For each task, the following segments were sampled from each full subject/task video combination. Timestamps are in SS (seconds) format. The notation -SS refers to a timestamp SS seconds from the end of the video. Frames do not overlap between segments (that is, the last frame of a segments ending at 03 is the frame prior to the first frame of a segment starting at 03).

  • Sadness: [00, 03], [03, 06], [30, 33], [33, 36], [–12, –09], [–09, –06], [–06, –03], [–03, –00]

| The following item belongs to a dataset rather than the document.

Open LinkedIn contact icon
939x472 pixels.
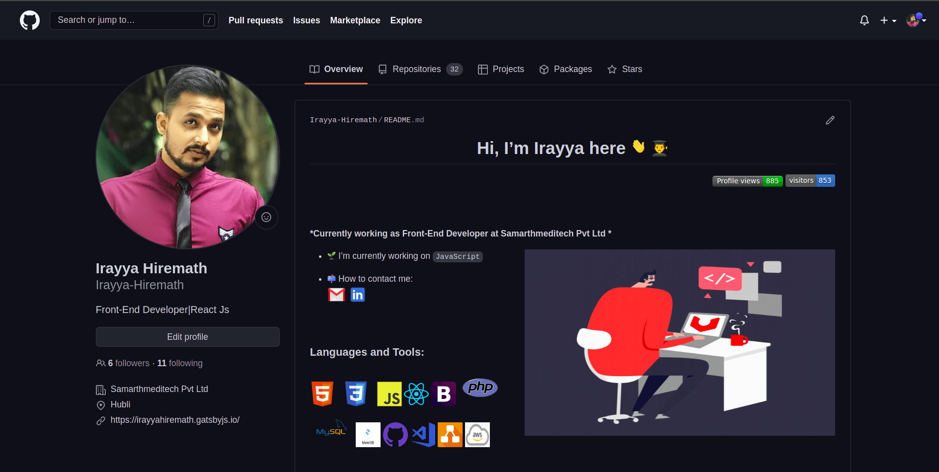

  • Startle: [03, 06], [06, 09], [09, 12], [12, 15], [15, 18]

  • Fear: [00, 03], [03, 06], [06, 09], [09, 12], [12, 15], [15, 18], [18, 21]

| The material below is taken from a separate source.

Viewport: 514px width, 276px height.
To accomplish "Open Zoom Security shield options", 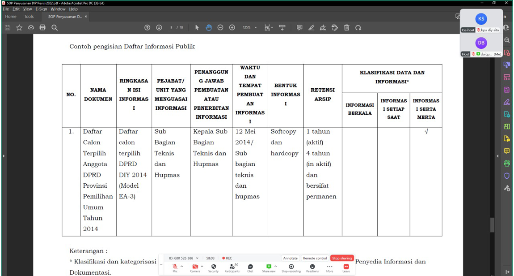I will pyautogui.click(x=214, y=267).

  • Pain: [00, 03], [03, 06], [06, 09], [–12, –09], [–09, –06], [–06, –03], [–03, –00]

  • Disgust: [03, 06], [06, 09], [09, 12], [12, 15]

Pilot Studies on Human Rating Reliability

To determine which tasks and questions could be annotated with adequate inter-rater reliability, we conducted a pilot study with 3 crowdworkers rating the video clips from 5 subjects on 4 questions. The results of this study are provided in Table 5. The ICC scores for the sadness and fear tasks looked poor overall, and these tasks were excluded. The ICC scores looked good for the disgust task, and we thought that increasing the number of raters to 6 might increase the reliability of the startle and pain tasks to adequate levels. The results of a follow-up study with 6 crowdworkers are provided in Table 6. The ICC scores indicate that the first three questions could be annotated with adequate reliability, but the fourth question had poor reliability and was excluded. As such, the final study included 6 raters of the startle, pain, and disgust tasks with the first three questions only.

Task Question ICC 95% CI
Sadness 1 0.419 [–0.014, 0.687]
Sadness 2 0.517 [0.156, 0.739]
Sadness 3 0.311 [–0.203, 0.628]
Sadness 4 0.562 [0.235, 0.764]
Startle 1 0.632 [0.290, 0.825]
Startle 2 0.616 [0.248, 0.821]
Startle 3 0.749 [0.515, 0.861]
Startle 4 0.280 [–0.391, 0.658]
Fear 1 0.197 [–0.403, 0.567]
Fear 2 0.391 [–0.168, 0.639]
Fear 3 0.368 [–0.103, 0.659]
Fear 4 0.086 [–0.596, 0.507]
Pain 1 0.652 [0.392, 0.812]
Pain 2 0.534 [0.187, 0.749]
Pain 3 0.504 [0.135, 0.733]
Pain 4 –1.010 [–2.509, –0.084]
Disgust 1 0.879 [0.747, 0.948]
Disgust 2 0.856 [0.699, 0.938]
Disgust 3 0.837 [0.660, 0.930]
Disgust 4 0.797 [0.568, 0.915]
Table 5: Intraclass correlation (ICC) among Amazon Turk raters ( raters per question) in 5-subject pilot studies.
Task Question ICC 95% CI
Startle 1 0.783 [0.619, 0.892]
Startle 2 0.777 [0.605, 0.891]
Startle 3 0.879 [0.788, 0.940]
Startle 4 0.103 [-0.574, 0.553]
Pain 1 0.774 [0.634, 0.872]
Pain 2 0.765 [0.620, 0.867]
Pain 3 0.763 [0.615, 0.868]
Pain 4 -0.059 [-0.711, 0.403]
Table 6: Intraclass correlation (ICC) among Amazon Turk raters ( raters per question) in 5-subject pilot studies.